▶ [WHAT YOU NEED TO DO]: Pick each line that has "Sivator" out of the records.

(Entries taken from a collection)
====

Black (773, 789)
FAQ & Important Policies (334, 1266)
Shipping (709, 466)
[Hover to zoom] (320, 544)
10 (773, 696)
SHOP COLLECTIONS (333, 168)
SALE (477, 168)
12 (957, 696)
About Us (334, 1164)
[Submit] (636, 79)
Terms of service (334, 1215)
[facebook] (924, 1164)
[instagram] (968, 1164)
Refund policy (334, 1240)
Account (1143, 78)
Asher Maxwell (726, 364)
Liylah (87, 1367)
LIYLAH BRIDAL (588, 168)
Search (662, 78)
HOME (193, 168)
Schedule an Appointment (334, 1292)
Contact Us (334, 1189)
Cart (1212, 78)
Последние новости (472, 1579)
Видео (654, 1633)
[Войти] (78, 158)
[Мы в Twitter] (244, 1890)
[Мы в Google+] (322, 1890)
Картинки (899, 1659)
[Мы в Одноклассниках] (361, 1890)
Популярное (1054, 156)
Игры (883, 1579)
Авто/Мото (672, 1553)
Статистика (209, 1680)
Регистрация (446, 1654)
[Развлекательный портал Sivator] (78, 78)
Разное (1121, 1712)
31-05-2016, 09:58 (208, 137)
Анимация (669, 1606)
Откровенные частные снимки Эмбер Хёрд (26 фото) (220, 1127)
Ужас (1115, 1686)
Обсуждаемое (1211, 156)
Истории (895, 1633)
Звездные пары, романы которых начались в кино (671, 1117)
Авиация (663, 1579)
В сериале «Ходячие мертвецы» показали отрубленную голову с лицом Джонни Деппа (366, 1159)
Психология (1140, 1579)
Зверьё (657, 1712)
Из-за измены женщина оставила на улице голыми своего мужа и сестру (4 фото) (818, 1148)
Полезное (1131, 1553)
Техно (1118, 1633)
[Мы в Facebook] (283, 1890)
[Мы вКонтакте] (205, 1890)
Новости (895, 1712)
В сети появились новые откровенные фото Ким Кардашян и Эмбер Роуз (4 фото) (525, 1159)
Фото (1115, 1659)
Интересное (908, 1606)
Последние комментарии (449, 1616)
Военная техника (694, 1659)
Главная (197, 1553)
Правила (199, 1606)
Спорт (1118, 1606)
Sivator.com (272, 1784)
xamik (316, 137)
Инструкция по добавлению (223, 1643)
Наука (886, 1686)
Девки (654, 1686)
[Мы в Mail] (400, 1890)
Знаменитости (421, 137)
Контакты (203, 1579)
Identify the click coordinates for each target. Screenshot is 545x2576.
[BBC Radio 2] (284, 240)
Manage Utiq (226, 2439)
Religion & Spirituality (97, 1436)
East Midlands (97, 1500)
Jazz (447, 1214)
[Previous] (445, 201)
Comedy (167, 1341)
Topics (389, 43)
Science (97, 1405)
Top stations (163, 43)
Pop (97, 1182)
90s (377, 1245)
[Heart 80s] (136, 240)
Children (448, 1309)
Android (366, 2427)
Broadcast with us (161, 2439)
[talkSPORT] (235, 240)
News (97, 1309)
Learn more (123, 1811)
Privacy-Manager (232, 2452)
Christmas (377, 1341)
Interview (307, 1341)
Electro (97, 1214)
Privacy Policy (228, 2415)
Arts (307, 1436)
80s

====

▶ [SOLUTION FOR THIS PROBLEM]:
[Развлекательный портал Sivator] (78, 78)
Sivator.com (272, 1784)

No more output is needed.